O ano de 1998 foi aquele em que ganhou o Prêmio Nobel de Literatura. Com o
prêmio, a necessidade de mostrar de outra forma ao mundo o lugar para o qual
esse mesmo mundo estava indo. É o início da fase filosófica, alegórica, com A
Caverna (2001) O homem duplicado (2002) , Ensaio sobre a lucidez (2004) , As
intermitências da morte (2005) e outros.
“Ensaio sobre a Cegueira” talvez tenha sido o livro de maior impacto dessa fase
e o autor justifica: “Este é um livro francamente terrível com o qual eu quero
que o leitor sofra tanto como eu sofri ao escrevê-lo. Nele se descreve uma
longa tortura. É um livro brutal e violento e é simultaneamente uma das
experiências mais dolorosas da minha vida. São 300 páginas de constante
aflição. Através da escrita, tentei dizer que não somos bons e que é preciso
que tenhamos coragem para reconhecer isso.”
Saramago tinha uma visão muito aguda do nosso tempo e sabia onde estava a
falha: ‘Se o homem é formado pelas circunstâncias, é necessário formar as
circunstâncias humanamente.’, mas não soubemos fazê-lo. Iconoclasta absoluto,
declarou em entrevista : “A eternidade não existe e, portanto, nada é
permanente. Chegará um momento em que tudo acabará(...) tudo o que fizemos
aqui, a Capela Sistina, D. Quixote, Macbeth, Os Lusíadas, Crime e Castigo,
todas as grandes obras da arquitetura, tudo isso será como se não tivesse
existido. E o universo não lembrará de nós”.
Foi em 1999 que reencontrei Saramago, na outorga do título de doutor Honoris
Causa da Ufrgs. O Salão de Atos estava totalmente lotado. Bastou que ele
começasse a fazer seu agradecimento para que o silêncio tomasse conta do salão.

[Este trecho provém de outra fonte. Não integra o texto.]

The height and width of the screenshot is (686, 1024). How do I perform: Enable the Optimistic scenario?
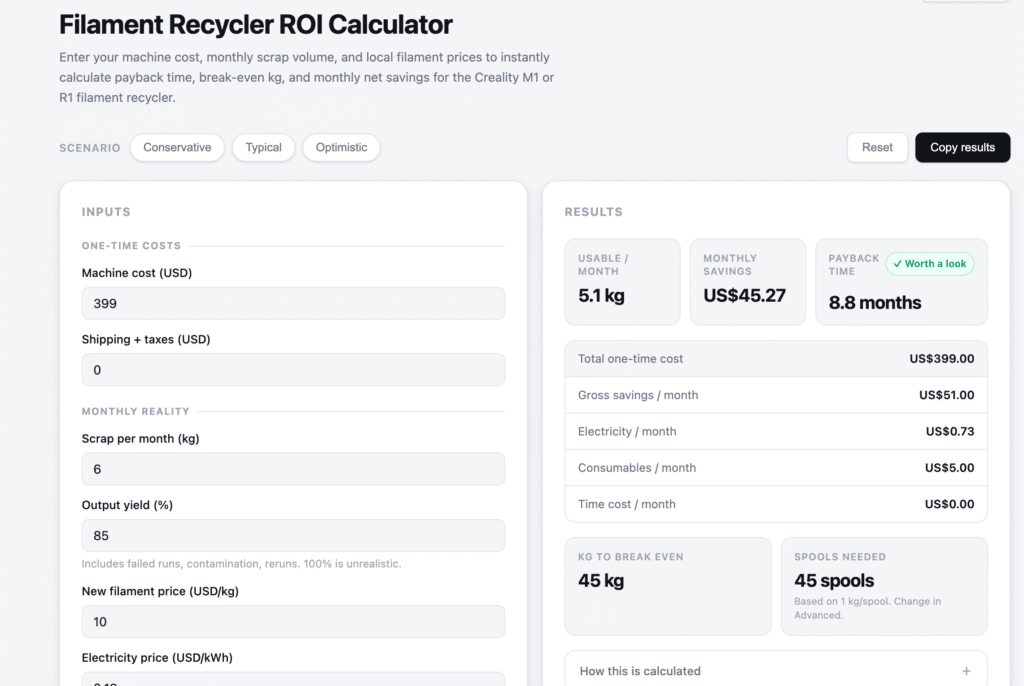click(x=340, y=147)
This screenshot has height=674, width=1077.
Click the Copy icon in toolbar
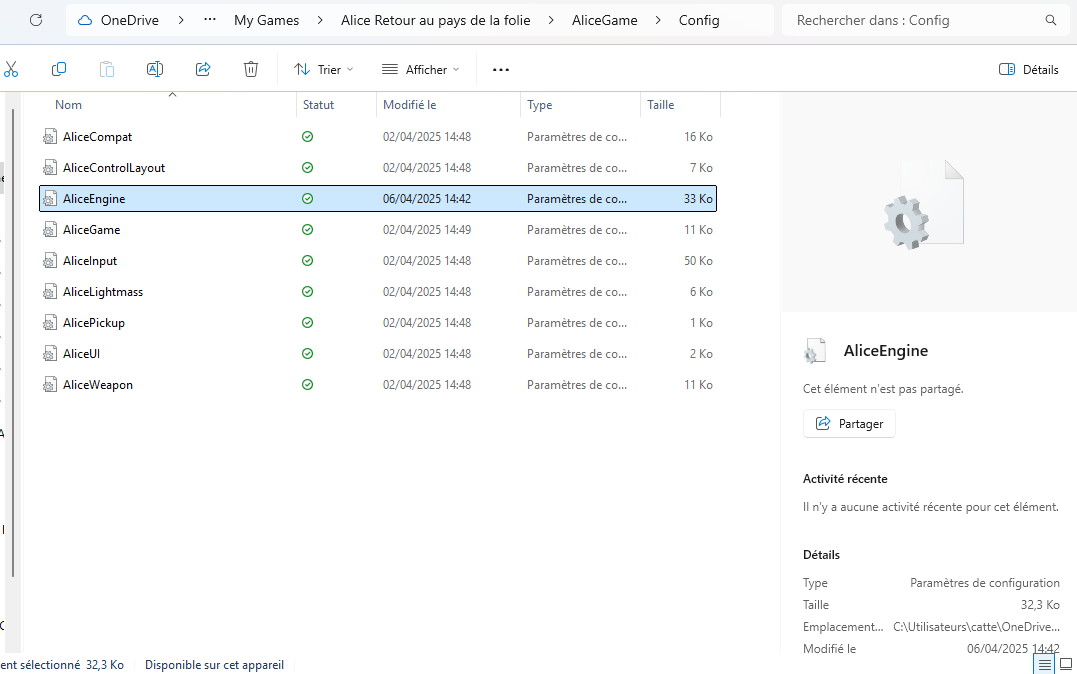pos(59,69)
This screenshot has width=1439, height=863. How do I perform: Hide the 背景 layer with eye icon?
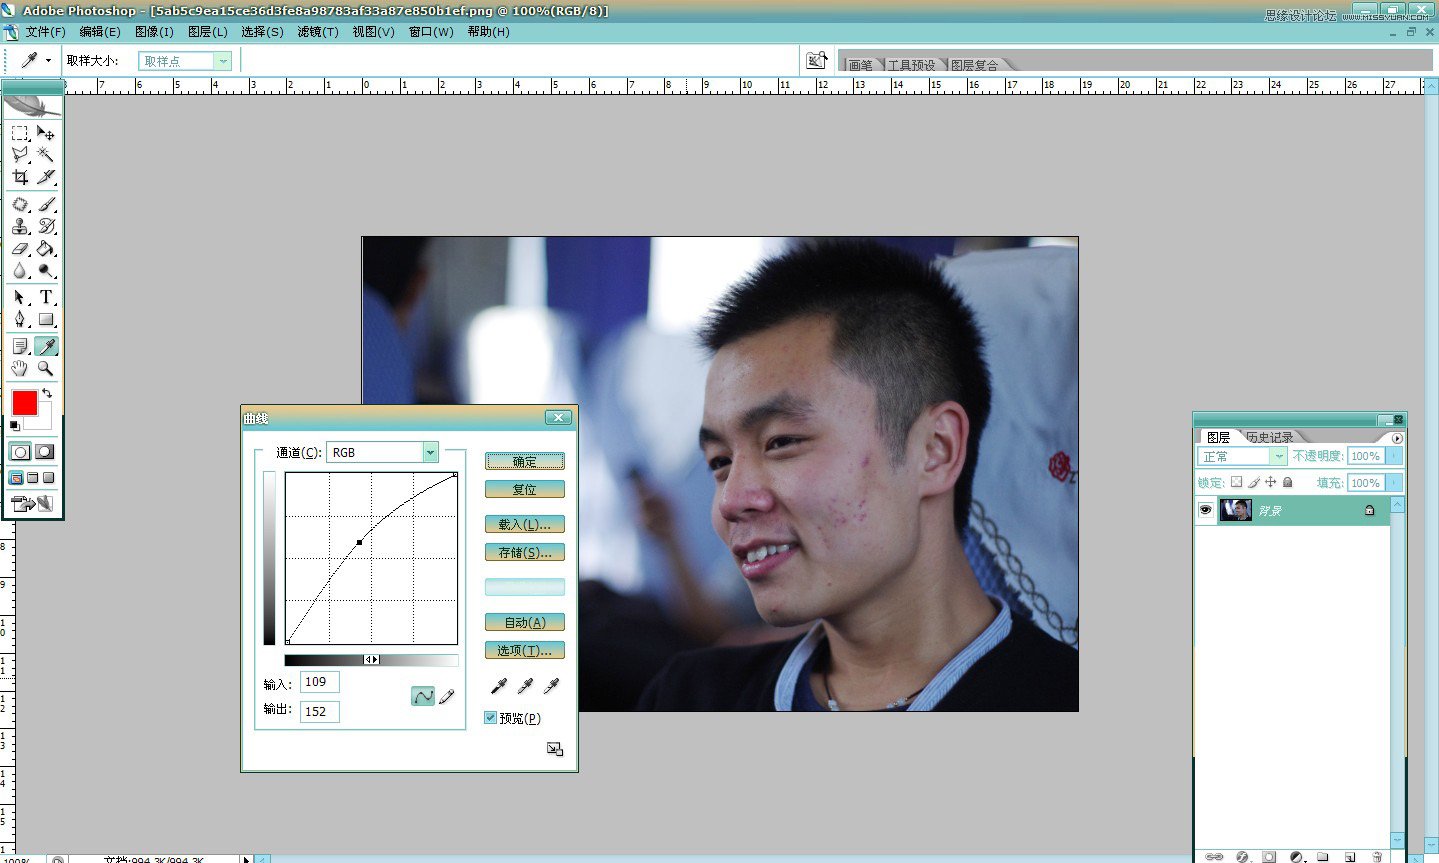tap(1206, 510)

Por alguns instantes, José Saramago olhou para o que havia escrito naquelas
folhas. Então, lentamente, colocou-as no púlpito e caminhou para mais perto da
plateia, um público jovem sedento de ouvi-lo, e começou a falar de improviso. A
emoção foi imensa, não, ele dizia, não é preciso que amemos uns aos outros, é
preciso que respeitemos uns aos outros. Essa frase ficou em cada um de nós que
o assistimos e vai continuar ecoando, tão forte como ontem, em tantos próximos
cem anos que houver.
* Escritora. Professora titular da Ufrgs.